Alrighty, so what have we got here? Well, the bridge pickup uses an Alnico 4 magnet – one of the lesser-used Alnico magnets – with a DC Resistance of 7.69 Kohm and an output mV reading of 278. It’s available in 4-conductor or 1-conductor versions (the former allows coil-splitting), and can be used in the neck position too. The neck version uses an Alnico 5 magnet, has a DC Resistance of 7.37 Kohm and an output mV reading of 193. It’s also available in 4-conductor or 1-conductor wiring. The sets sent out to reviewers are made up of a double-cream bridge pickup and an aged-nickel-cover neck pickup. The ageing appears a little rushed and won’t be fooling any vintage experts when examined up close, but it looks cool from a few feet away.
The bridge pickup has an edgy bark about it which is right in line with what you would expect of a PAF-style pickup.
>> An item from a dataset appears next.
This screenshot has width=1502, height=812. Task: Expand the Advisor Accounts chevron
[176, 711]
It has a tight, restrained low end which seems to allow the mids and highs to ring out nice and clearly, and which gives the pickup an almost single coil-like twang when played through a clean channel. The pick attack is immediate and bold, and the upper mids hit pretty hard. If you’re used to high-gain humbuckers you might be a bit surprised by how directly a vintage-output ‘bucker like this will respond, but if you welcome the kind of ‘everything is out on the table’ way that these types of pickups present your phrasing, you’ll dig this pickup.
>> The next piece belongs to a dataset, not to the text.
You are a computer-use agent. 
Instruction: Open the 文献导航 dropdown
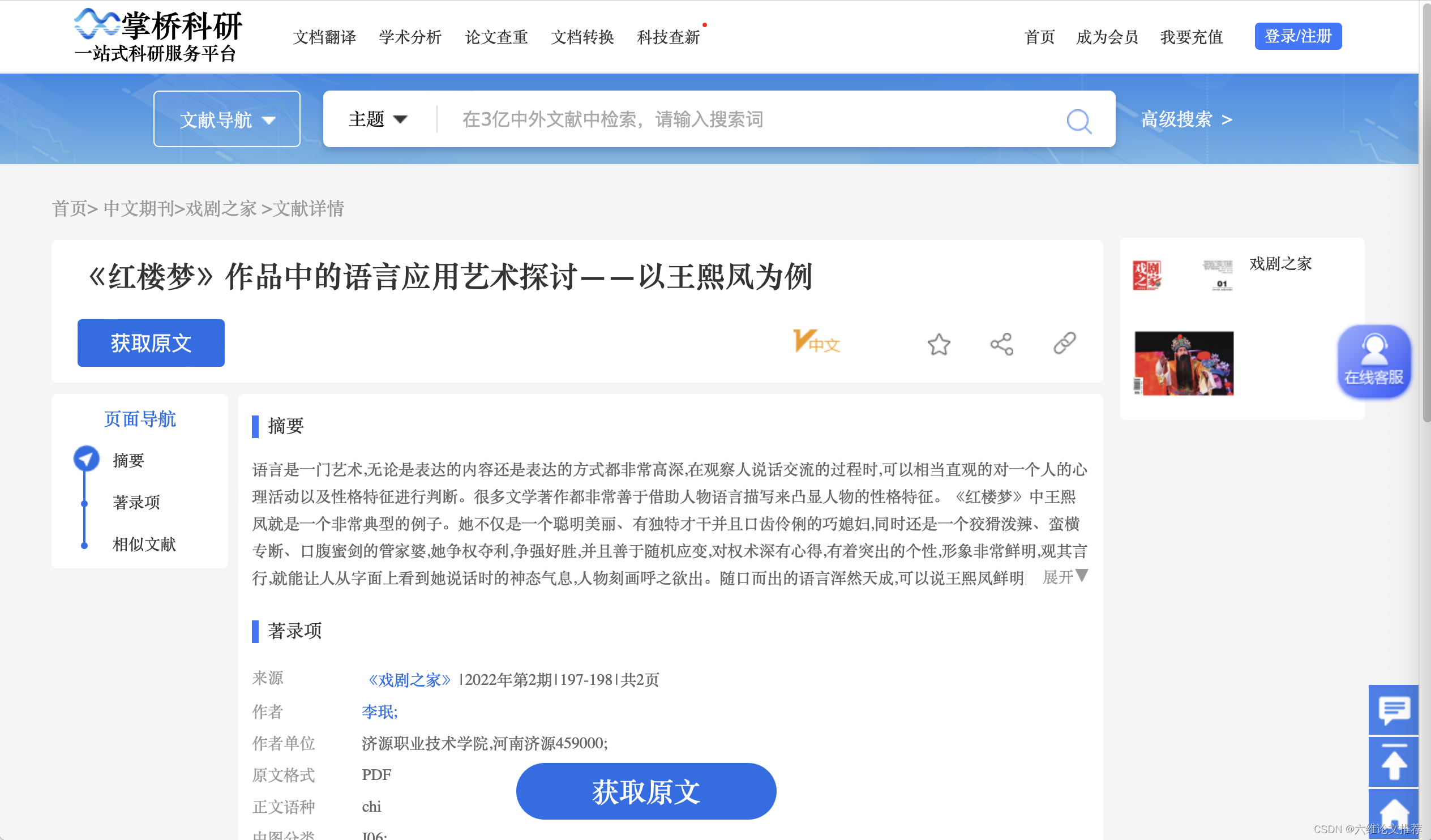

The neck pickup isn’t as distinctive as the bridge model. While some PAF-style pickups have a warm, round tone when you pick softly and a ‘juicy’ attack when you really dig in, the neck PAF Master seems to lack a bit of character when you play softly, and it tends to get a little boomy. It does the juicy thing really nicely though, and it sounds great when played clean. So if you’re the kind of player who likes to really thwack the string through an overdriven amp or, paradoxically, to caress it quite gently while playing through a clean sound, you’ll like this. If you tend to dwell somewhere in between, it’s not quite as satisfying an experience.
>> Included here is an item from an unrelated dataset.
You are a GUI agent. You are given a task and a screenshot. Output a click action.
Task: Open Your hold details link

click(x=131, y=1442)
It must be said though that the ‘both pickups on’ setting sounds great. It has attack and body, with a slight drop in output which seems to allow chords to open up a bit more, and which rounds off and sweetens up the bite of the bridge pickup while adding character to the neck pickup.
These pickups are definitely voiced more towards the ‘edgy rock n’roll’ edge of the spectrum rather than the ‘fat and chunky’ side. Some players will really dig the treble kick and the way the tone opens up when you really hit it hard, while others will continue their tone search.